Deep learning notes

part II - Deep Network: Modern Practices

Chapter6 - Deep Feedforward Networks

6.2 Gradient-Based Learning

For feedforward neural networks, it is important to initialize all weights to small random values. The biases may be initialized to zero or to small positive values.

6.2.1 Cost Function

In most cases, our patametric model defines a distribution $p(y|x;\theta)$ and we simply use the principle of maximum likelihood. This mean we use the cross-entropy between the training data and the model’s predictions as the cost function.
Mean squared error and mean absolute error often lead to poor results when used with gradient-based optimization. Some output units that saturate produce very small gradients when combined with these cost functions.

6.2.2 Output Units

In general, if we define a conditional distribution $p(y|x;\theta)$, the principle of maximum likelihood suggests we use $-logp(y|x;\theta)$.
It has been reported that gradient-based optimization of conditional Gaussian mixtures can be unreliable, in part because one gets divisions which can be numberically unstable. One solution is to clip gradients, while another is to scale the gradients heuristically.

6.3 Hidden Units

Unless indicated otherwise, most hidden units can be described as accepting a vector of inputs $x$, computing an affine transformation $z=W^Tx+b$, and then applying an element-wise nonlinear function $g(z)$. Most hidden units are distinguished from each other only by the choice of the form of the activation function $g(z)$.

6.3.1 Rectified linear units and their generalizations

Rectified linear units are typically used on top of an affine transformation: $h=g(W^T+b).$ When initializing the parameters of the affine transformation, it can be a good practice to set all element of $b$ to a small positive value, such as 0.1.
One drawback to rectified linear units is that they canot learn via gradient-based methods on examples for which their activation is zero. Various generalizations of rectified linear units guarantee that they receive gradient everywhere.
Three generalizations of rectified linear units are based on using a nonzero slope $\alpha_i$ when $z_i<0:h_i=g(z,\alpha)_i=max(0,z_i)+\alpha_imin(0,z_i)$. Absolute value rectification fixes $\alpha_i=-1$ to obtain $g(z)=|z|$. A leaky ReLU fixes $\alpha_i$ to a small value like 0.01, while a parametric ReLU, or PReLU, treats $\alpha_i$ as a learnable parameter.
Maxout units generalize rectified linear units further. Each maxout unit then outputs the maximum element of one of these groups: $g(z)_i=\operatorname*{max}_{j\in G^{(i)}}z_j.$ Where $G^{(i)}$ is the set of indices into the inputs for group $i,{(i-1)k+1,…,ik}$.
Rectified linear units and all these generalizations of them are based on the principle that models are easier to optimize if their behavior is closer to linear.
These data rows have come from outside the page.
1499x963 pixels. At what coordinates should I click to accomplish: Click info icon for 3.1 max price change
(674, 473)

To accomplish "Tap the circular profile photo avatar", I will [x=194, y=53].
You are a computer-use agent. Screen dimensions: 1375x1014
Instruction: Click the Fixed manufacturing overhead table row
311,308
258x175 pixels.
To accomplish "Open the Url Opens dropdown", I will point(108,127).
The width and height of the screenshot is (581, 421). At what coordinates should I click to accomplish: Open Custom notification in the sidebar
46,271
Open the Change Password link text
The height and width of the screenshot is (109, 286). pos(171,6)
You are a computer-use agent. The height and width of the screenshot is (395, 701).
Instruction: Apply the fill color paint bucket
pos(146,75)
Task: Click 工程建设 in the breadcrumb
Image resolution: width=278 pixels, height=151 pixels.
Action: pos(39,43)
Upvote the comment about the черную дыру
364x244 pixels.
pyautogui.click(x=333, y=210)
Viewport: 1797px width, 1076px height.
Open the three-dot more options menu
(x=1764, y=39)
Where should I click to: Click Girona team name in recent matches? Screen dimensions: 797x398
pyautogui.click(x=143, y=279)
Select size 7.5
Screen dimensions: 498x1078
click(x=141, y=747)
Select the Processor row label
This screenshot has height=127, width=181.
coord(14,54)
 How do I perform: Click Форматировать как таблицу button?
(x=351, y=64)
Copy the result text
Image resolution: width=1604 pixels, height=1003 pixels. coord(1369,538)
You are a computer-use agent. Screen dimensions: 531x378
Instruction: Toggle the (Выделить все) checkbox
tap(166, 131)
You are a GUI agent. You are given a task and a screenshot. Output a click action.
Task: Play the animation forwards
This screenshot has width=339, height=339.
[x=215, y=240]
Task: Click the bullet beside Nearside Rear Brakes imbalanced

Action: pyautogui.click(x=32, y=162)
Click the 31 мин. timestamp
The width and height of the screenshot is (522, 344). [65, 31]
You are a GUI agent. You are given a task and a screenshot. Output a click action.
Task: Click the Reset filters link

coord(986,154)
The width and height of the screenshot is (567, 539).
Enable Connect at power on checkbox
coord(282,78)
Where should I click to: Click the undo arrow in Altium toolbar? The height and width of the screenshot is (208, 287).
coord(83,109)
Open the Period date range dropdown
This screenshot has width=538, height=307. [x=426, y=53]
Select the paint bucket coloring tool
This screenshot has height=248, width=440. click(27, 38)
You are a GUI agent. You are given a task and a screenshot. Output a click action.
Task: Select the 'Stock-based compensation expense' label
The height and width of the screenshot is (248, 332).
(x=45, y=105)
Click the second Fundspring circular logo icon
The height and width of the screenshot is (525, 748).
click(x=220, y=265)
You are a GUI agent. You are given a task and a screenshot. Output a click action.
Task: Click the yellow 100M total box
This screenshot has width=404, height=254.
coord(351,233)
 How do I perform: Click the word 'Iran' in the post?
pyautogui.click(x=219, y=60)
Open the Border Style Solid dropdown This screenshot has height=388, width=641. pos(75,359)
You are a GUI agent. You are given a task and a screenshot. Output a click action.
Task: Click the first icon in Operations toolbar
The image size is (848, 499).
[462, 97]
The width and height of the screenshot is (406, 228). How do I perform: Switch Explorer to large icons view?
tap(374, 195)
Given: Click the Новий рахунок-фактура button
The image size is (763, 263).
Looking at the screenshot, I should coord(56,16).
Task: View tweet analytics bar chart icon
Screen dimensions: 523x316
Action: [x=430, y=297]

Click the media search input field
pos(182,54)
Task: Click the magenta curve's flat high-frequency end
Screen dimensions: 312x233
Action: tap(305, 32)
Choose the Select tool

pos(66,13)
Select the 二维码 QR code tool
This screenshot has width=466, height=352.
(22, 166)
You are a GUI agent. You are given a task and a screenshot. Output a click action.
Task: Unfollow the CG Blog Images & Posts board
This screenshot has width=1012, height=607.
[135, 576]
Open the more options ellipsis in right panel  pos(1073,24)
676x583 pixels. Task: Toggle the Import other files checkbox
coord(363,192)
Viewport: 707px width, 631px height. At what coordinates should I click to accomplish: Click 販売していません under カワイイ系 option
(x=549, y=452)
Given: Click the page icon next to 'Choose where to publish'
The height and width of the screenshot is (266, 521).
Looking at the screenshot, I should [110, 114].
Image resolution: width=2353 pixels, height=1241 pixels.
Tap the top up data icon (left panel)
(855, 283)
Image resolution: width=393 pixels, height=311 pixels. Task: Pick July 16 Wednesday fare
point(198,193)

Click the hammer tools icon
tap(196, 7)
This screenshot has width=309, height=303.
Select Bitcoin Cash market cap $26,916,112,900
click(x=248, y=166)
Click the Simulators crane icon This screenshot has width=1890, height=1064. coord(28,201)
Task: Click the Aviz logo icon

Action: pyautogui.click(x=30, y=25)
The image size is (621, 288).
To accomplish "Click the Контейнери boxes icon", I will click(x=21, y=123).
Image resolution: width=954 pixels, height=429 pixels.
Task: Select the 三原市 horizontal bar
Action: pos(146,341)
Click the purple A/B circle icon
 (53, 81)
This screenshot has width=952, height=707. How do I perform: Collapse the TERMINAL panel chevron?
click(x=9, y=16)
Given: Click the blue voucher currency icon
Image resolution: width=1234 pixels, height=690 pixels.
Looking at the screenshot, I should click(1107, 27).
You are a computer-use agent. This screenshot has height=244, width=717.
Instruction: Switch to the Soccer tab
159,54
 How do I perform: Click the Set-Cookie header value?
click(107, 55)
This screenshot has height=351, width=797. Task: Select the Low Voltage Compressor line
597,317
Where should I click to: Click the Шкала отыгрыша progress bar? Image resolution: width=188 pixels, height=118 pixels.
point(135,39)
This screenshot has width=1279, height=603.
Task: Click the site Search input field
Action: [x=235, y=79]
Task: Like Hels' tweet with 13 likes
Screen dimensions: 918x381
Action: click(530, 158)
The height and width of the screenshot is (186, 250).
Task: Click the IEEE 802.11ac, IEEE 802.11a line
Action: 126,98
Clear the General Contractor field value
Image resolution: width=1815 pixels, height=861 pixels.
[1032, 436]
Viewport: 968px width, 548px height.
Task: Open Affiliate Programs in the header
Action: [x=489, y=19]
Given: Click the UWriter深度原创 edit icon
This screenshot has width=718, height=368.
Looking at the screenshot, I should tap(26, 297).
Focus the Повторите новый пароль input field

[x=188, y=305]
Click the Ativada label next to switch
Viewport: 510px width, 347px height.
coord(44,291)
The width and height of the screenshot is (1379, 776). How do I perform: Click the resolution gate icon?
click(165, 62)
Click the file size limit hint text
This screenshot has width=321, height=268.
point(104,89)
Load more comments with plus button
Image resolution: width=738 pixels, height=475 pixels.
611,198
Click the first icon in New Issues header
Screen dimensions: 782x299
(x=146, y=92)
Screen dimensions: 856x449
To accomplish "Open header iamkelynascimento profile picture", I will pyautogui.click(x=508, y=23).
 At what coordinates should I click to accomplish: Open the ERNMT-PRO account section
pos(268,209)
This same general priciple of using linear behavior to obtain easier optimization also applied in other contexts besides deep linear networks.

6.4 Architecture Design

6.4.1 Universal approximation properties and depth

Specifically, the universal approximation theorem states that a feedforward network with a linear output layer and at leas one hidden layer with any “squashing” activation function can approximate any Borel measurable function from one finite-dimensional space to another with any desired nonzero amount of error, provide that the network is given enough hidden units.